Helper of the Poor
27 September 1660
From the Satucket Lectionary
Vincent de Paul was born in Gascony in about 1580, of peasant stock. He was an intelligent lad, and his father sent him off to be educated. He was ordained at twenty, and at first was interested chiefly in a successful career. But when he was thirty, he accepted a post as chaplain and tutor in the household of Philip de Gondi, Count of Joigny. This brought him into contact with the peasants on the Gondi estate, and he became concerned for their needs, physical and spiritual. A peasant who believed himself to be dying confessed to him that his previous confessions for many years had been dishonest. Vincent began to preach in the local church on confession, repentance, forgiveness, and the love of God. His sermons drew such crowds of penitents that he had to call in a group of other priests to assist him.

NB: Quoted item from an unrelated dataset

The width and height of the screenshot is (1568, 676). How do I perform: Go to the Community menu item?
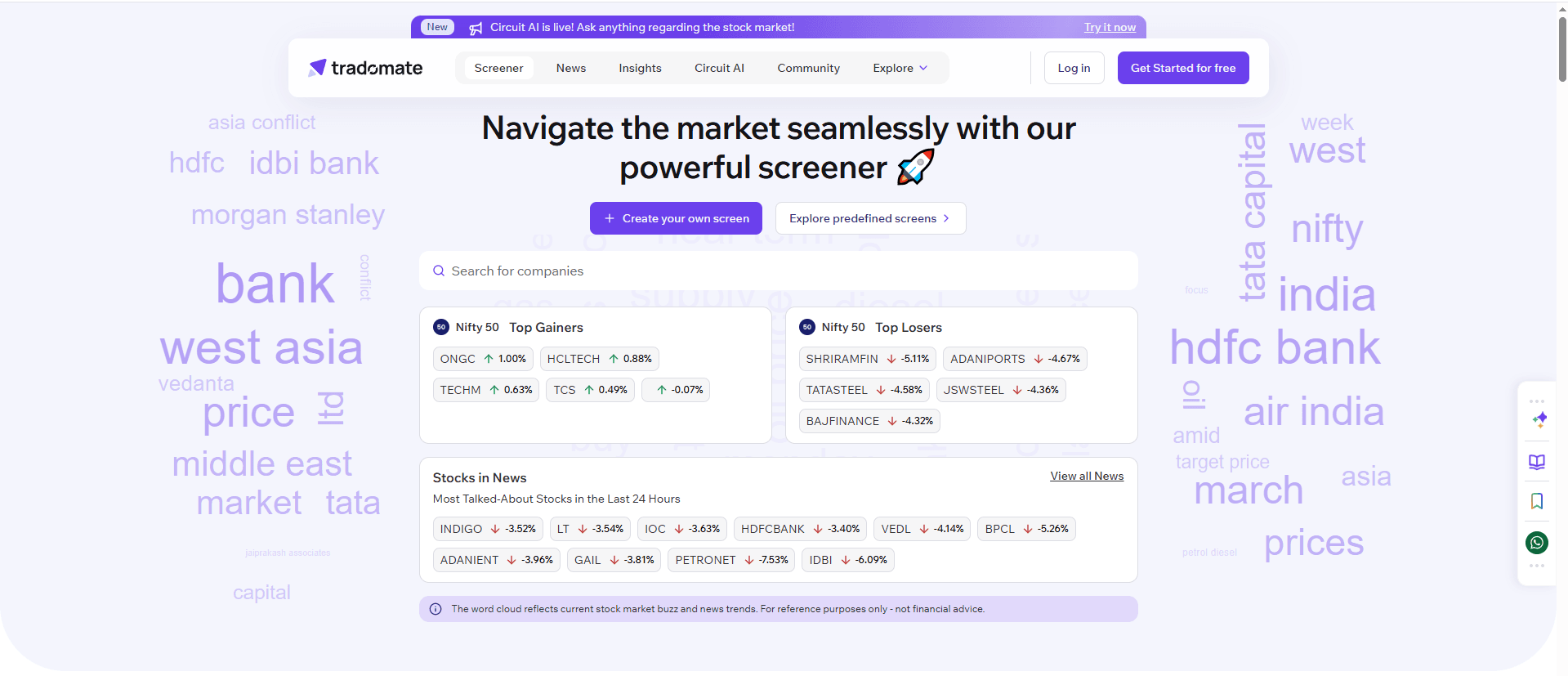[x=808, y=68]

He took on the pastorship of a neighboring church attended by a more fashionable and aristocratic crowd, and there he likewise drew many of his listeners to repentance and amendment of life. Returning to Paris, he worked among the prisoners destined for the galleys who were being held at the Conciergerie.
(A reader asked whether “galleys” was a misprint for “gallows”. No, until fairly recently (certainly into the 1820’s) French convicts were often sentenced to pull the oars on ships. There is a an essay on the subject by the historian W H (Warren) Lewis (brother of C.S. Lewis) in the book Essays Presented To Charles Williams, Oxford U Press, about 1945. The best known account is in the novel Les Miserables, by Victor Hugo, which contains several long essays on the galley system. Hugo’s novels often have long sections where the action stops completely, while the author explains to the reader some aspect of French culture or history. The novelist Ayn Rand, who considers Hugo the world’s greatest novelist, complains that these sections affect her like commercials interrupting a television drama. It seems an odd complaint from the author of Atlas Shrugged, but I digress.)

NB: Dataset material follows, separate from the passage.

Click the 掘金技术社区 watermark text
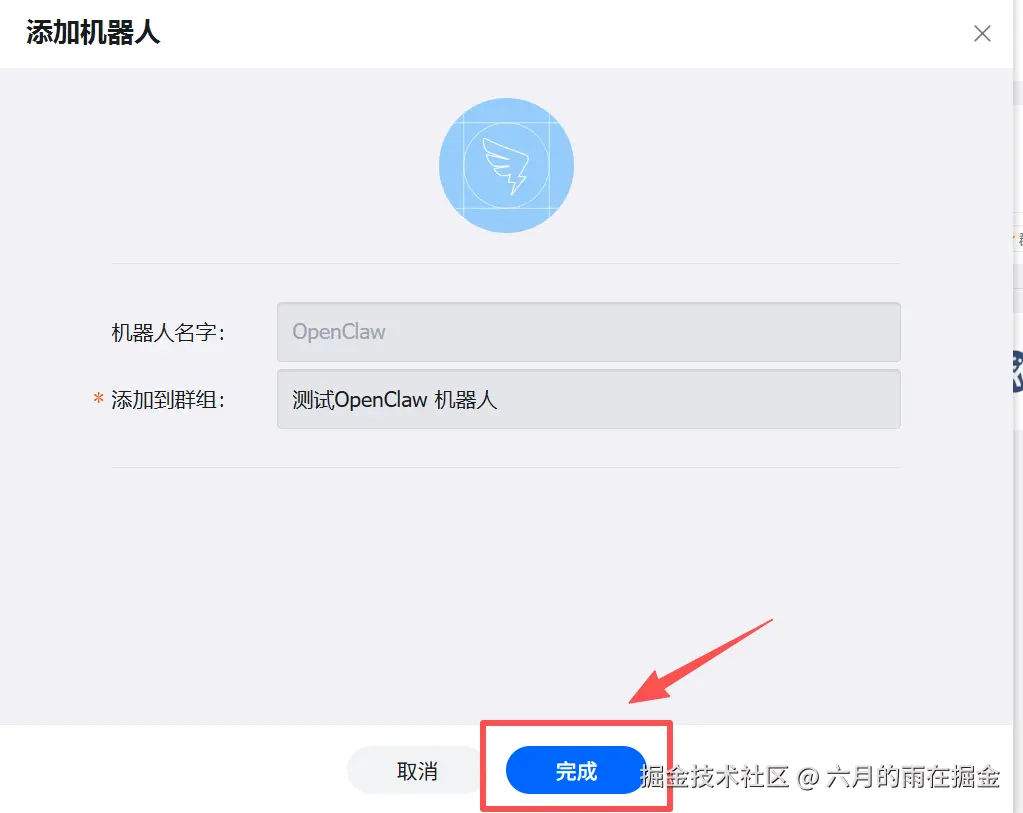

In 1625 he established the Congregation of the Mission (now known as the Vincentians, or the Lazarists), a community of priests who undertook to renounce all ecclesiastical advancement and devote themselves to work in the small towns and villages of France. In an age not noted for “interdenominational courtesy,” he instructed his missioners that Protestants were to be treated as brothers, with respect and love, without patronage or condescension or contentiousness. Wealthy men and women came to him, expressing a wish to amend their lives, and he organized them into a Confraternity of Charity, and set them to work caring for the poor and sick in hospitals and in home visits. In 1633 the Archbishop or Paris gave him the Priory of St Lazare as a headquarters. There he offered retreats six times a year for those who were preparing for the ministry. These lasted two weeks each, and each involved about eighty students. He then began to offer similar retreats for laypersons of all classes and widely varying backgrounds. He said (identifying Lazarus of the Parable with Lazarus of Bethany):
This house was formerly used as a retreat for lepers, and not One of them was cured. Now it is used to receive sinners, who are sick men coveed with spiritual leprosy, but are cured by the grace of God. Nay, rather, they are dead men brought back to life. What a joy it is to think that the house of St Lazare is a house of resurrection! Lazarus, after he had been four days in the tomb, came out alive, and our Lord who raised him up still gives the same grace to many who, after staying here some days as in the grave of Lazarus, come out with a new life.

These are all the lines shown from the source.